* SHORT EXERCISE *
Rename "heading" to "title" wherever it occurs in the lines below, and reproduce them otherwise unchanged.

* Lines for locating text and elements *
********
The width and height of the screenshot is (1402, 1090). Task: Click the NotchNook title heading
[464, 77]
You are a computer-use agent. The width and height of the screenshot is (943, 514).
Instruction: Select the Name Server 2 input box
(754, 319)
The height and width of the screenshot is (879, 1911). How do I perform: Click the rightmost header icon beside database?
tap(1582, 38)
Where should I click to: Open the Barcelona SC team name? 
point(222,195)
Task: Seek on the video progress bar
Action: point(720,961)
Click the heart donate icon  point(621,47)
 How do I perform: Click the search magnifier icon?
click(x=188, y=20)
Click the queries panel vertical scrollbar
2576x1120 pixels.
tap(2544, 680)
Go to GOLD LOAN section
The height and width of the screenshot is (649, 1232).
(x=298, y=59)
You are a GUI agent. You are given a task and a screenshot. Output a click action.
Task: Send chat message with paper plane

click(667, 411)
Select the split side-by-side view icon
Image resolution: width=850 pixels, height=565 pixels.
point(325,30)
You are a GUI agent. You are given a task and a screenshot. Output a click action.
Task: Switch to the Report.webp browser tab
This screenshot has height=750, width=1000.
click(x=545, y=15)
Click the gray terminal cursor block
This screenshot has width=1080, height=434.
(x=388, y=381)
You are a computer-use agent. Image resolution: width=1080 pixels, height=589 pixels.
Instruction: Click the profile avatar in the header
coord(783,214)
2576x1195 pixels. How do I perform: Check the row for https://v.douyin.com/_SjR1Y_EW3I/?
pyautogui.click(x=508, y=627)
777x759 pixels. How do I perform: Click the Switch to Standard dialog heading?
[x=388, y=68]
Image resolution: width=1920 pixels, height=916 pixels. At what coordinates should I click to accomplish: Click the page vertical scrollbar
********
* TASK SOLUTION *
The width and height of the screenshot is (1402, 1090). Task: Click the NotchNook title title
[464, 77]
You are a computer-use agent. The width and height of the screenshot is (943, 514).
Instruction: Select the Name Server 2 input box
(754, 319)
The height and width of the screenshot is (879, 1911). How do I perform: Click the rightmost header icon beside database?
tap(1582, 38)
Where should I click to: Open the Barcelona SC team name? 
point(222,195)
Task: Seek on the video progress bar
Action: point(720,961)
Click the heart donate icon  point(621,47)
 How do I perform: Click the search magnifier icon?
click(x=188, y=20)
Click the queries panel vertical scrollbar
2576x1120 pixels.
tap(2544, 680)
Go to GOLD LOAN section
The height and width of the screenshot is (649, 1232).
(x=298, y=59)
You are a GUI agent. You are given a task and a screenshot. Output a click action.
Task: Send chat message with paper plane

click(667, 411)
Select the split side-by-side view icon
Image resolution: width=850 pixels, height=565 pixels.
point(325,30)
You are a GUI agent. You are given a task and a screenshot. Output a click action.
Task: Switch to the Report.webp browser tab
This screenshot has height=750, width=1000.
click(x=545, y=15)
Click the gray terminal cursor block
This screenshot has width=1080, height=434.
(x=388, y=381)
You are a computer-use agent. Image resolution: width=1080 pixels, height=589 pixels.
Instruction: Click the profile avatar in the header
coord(783,214)
2576x1195 pixels. How do I perform: Check the row for https://v.douyin.com/_SjR1Y_EW3I/?
pyautogui.click(x=508, y=627)
777x759 pixels. How do I perform: Click the Switch to Standard dialog title?
[x=388, y=68]
Image resolution: width=1920 pixels, height=916 pixels. At what coordinates should I click to accomplish: Click the page vertical scrollbar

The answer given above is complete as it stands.